After the scraping of its walls, done in our times, the basilica in Paray-le-Monial shows in its elevations a double kind of fitting of the stones: square rag-stones for the wall surfaces, and ashlar (opus quadratum) for the architectural limbs (pillars, arches, etc...). This distribution of the fittings of the stones could be seen as the sign of a not totally self-assured architecture, of a construction with not enough funding, or of a lack of mastery of the know-how about ashlar or about the production of a strong enough iron.
No doubt these reasons are true to some extent. In the nineteenth century, the history of medieval architecture was «built» - so to say - on the assumption of a constant improvement of the techniques and of a constant enrichment of the materials, thus following an evolution which had already been described by Vitruvius: the wooden buildings gave way to ashlar buildings, which gave way in turn to monumental reconstructions with a fine fitting.

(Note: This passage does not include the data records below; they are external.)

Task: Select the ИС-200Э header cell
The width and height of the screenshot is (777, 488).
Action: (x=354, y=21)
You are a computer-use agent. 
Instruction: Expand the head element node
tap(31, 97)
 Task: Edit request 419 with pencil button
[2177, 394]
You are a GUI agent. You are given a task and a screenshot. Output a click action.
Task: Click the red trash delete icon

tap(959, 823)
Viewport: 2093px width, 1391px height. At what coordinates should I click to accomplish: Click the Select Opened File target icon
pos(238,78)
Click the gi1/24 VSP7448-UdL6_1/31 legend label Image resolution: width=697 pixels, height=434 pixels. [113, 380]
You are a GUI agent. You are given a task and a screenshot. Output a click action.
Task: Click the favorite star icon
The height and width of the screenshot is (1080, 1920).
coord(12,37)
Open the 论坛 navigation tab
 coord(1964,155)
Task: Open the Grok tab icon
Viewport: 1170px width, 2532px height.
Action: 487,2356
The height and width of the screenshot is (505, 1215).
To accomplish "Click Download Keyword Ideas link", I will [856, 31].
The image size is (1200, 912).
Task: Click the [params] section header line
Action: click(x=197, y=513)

But this tendency to view «Dark» times as times when the buildings were made thus «for lack of anything better» has led research to a double dead end: On one hand, there did exist an art of constructing with ashlar, which was self-assured technically, and which defined a very mature kind of architecture. On the other hand, building with opus quadratum was not limited to an improvement of the facings of the walls, but also corresponded to an aesthetic aim in which the references to Antiquity were really significant.
So the question of the opus quadratum has to be studied again in the light of the geological and cultural data. We also have to try and understand to what extent this kind of fitting is at the root of a new architectural age. The examples from Burgundy, more precisely the ones from Paray-le-Monial and from Brionnais, speak for themselves.
Measuring the present dimensions of the priory-church of Paray-le-Monial, and the consequences on research about the history of the construction.
The gaps in dates that there still are nowadays, which are due more or less to varying hypotheses about the dates of construction of the building, caused the decision by the C.E.P. of a scientific research to establish an inventory for a dimensional documentation about the whole of the formerly Cluniac priory-church. The documentary information had not been renewed over about the last 150 years. These measurements were made in three stages, from 1994. They gave us a chance to find out fresh archeological information about the soil, and about the construction of the building. This kind of information is very useful for the indispensable data needed for a proper knowledge of the construction of Paray II (between 1000 and 1100), to differentiate it from Paray I (between 970 and 1000), leaving apart the primitive church. It was also a chance to bring more light into the badly-known history of Paray III (1090 1100). To finish with, it was also a chance to deliver «the secret of the Romanesque buildings» (A. Kottmann, 1971).
By doing this, we also confirmed already known data, such as the parallax visible to the naked eye between the present church and the previous one, or data about the development of the nave which were mentionned in the plans of 1841, but which, strangely enough, no one had attempted to explain so far, and who were totally ignored in the later plans. Other points were made more precise, such as the deterioration in geometrical exactness from the very act of constructing, and also the growing neglect in the construction from East to West. The dimensional measurements of the transverse section, which were made properly for the first time, bring fresh information about the layout of the construction. (A «secret opening» into the Gothic chapel was also discovered in the Southern transept). The numerous data yielded by the present measurements, the systematic study of the aesthetics and technical structure of all the capitals, the masons'marks on the visible sides of the stones, all now enable us to make many new assertions about the history of the construction, particularly the situation of «Paray III», in comparison with «Cluny III». But these assertions will remain hypotheses until the archeological excavations bring us new information.